The Slow Demise of Barnes & Noble (techcrunch.com)
John Biggs via TechCrunch reports of the slow demise of Barnes & Noble, which he has been chronicling for several years now. There have been many signs of trouble for the bookseller chain over the years, but none have been more apparent than the recent layoffs made earlier this week. From the report: On Monday the company laid off 1,800 people. This offered a cost savings of $40 million. [...] In fact, what B&N did was fire all full time employees at 781 stores. Further, the company laid off many shipping receivers around the holidays, resulting in bare shelves and a customer escape to Amazon. In December 2017, usually B&N's key month, sales dropped 6 percent to $953 million. Online sales fell 4.5 percent. It is important to note that when other big box retailers, namely Circuit City, went the route of firing all highly paid employees and bringing in minimum wage cashiers, stockers, and salespeople it signaled the beginning of the end.
Note the word "third party seller". I'm the first party, Amazon is the SECOND party.
Amazon inserted itself as a middleman into all those transactions. They are not the best thing to happen to small business - internet sales are the best thing.
Amazon made it slightly easier for the seller by taking a slice of their profit and also making it MUCH harder for anyone that doesn't want to give Amazon that slice of the profit.

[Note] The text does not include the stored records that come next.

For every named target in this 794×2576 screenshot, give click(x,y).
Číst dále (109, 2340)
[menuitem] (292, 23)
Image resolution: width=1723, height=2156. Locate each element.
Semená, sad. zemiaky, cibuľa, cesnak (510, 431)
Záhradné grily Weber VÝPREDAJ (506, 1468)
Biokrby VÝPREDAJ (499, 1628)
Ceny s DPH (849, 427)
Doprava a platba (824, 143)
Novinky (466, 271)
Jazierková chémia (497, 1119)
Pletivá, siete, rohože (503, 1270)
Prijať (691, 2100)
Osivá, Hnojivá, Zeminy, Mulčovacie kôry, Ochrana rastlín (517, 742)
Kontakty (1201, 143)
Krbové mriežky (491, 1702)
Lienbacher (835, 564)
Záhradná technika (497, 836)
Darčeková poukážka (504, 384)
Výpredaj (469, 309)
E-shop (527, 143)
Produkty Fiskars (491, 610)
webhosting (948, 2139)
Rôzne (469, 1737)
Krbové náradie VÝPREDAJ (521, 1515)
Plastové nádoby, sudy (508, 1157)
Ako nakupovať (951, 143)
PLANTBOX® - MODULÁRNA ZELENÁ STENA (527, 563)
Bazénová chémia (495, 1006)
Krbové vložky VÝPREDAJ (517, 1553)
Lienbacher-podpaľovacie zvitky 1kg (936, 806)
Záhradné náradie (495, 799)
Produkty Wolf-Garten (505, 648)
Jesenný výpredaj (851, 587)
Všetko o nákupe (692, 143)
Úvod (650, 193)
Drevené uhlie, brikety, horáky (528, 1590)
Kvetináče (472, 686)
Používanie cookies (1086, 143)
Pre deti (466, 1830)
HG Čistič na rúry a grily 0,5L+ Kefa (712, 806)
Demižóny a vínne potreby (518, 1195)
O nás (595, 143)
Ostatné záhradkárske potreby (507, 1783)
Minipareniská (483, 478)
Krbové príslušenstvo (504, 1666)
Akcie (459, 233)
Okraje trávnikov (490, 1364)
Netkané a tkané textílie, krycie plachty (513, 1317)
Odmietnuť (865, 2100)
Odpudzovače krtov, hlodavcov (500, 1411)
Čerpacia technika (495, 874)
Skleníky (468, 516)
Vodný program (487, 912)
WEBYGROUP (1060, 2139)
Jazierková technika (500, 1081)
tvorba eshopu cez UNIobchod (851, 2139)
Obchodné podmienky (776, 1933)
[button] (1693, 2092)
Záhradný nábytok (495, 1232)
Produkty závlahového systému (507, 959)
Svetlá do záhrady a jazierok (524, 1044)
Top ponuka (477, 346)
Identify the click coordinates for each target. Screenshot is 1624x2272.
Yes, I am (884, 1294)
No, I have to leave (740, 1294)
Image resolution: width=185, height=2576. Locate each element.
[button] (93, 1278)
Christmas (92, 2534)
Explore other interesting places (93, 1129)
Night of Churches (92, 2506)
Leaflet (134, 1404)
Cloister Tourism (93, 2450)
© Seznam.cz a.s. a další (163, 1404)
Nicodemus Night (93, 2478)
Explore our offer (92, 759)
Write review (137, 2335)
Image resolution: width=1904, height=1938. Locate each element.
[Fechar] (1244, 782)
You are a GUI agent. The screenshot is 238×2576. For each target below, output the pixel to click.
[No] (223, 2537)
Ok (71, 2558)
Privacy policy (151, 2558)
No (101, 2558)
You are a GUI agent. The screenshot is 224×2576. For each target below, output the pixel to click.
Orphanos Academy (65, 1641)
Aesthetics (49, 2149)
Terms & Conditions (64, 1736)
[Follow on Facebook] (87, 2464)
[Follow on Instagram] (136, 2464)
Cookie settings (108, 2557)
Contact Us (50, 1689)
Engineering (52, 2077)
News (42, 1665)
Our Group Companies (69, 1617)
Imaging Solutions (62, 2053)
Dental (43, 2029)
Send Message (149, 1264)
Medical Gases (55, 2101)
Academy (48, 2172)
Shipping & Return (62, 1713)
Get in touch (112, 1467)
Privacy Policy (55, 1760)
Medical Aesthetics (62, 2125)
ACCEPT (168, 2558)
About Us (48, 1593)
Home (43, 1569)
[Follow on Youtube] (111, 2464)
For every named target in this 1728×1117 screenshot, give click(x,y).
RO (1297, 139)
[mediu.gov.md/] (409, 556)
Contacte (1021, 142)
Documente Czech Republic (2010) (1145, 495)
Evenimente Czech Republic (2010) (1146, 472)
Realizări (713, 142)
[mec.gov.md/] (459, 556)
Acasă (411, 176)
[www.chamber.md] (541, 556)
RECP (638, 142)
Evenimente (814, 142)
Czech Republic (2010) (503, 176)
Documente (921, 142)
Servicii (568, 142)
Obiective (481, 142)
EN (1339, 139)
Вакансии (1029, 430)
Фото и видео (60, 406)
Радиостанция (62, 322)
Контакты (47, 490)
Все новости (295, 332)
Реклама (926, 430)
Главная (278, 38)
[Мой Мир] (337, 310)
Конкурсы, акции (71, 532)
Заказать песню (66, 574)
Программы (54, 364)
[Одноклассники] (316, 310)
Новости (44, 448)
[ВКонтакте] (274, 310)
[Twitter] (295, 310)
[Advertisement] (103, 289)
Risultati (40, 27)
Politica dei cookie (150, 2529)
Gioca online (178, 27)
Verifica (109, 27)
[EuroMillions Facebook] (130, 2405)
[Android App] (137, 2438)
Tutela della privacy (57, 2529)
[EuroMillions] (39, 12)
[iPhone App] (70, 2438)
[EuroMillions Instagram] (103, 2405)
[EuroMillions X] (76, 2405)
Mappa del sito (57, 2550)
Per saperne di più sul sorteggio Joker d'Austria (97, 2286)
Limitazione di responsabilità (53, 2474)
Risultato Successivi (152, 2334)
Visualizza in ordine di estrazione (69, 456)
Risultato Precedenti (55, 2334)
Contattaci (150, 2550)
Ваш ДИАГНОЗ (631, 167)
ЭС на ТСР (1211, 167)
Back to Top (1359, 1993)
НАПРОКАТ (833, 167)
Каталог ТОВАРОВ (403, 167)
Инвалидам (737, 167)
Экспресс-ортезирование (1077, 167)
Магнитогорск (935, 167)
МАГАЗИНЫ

Worse, it makes deep searches much harder. Do a search for anything that is for sale and Amazon pushes itself to the top of the list. If you are not trying to buy, it's annoying and makes searching for what you really want much harder. If you are trying to buy it is very hard to use any other store.
The word for that is Monopoly and it should be considered a curse word.
excitingthingstodo.blogspot.com
What "required expenses" do brick and mortar stores have that Amazon doesn't have?
It costs money to lease space in malls, and money to keep it open to the public. It is much cheaper to lease or build warehouse space that is open only to employees.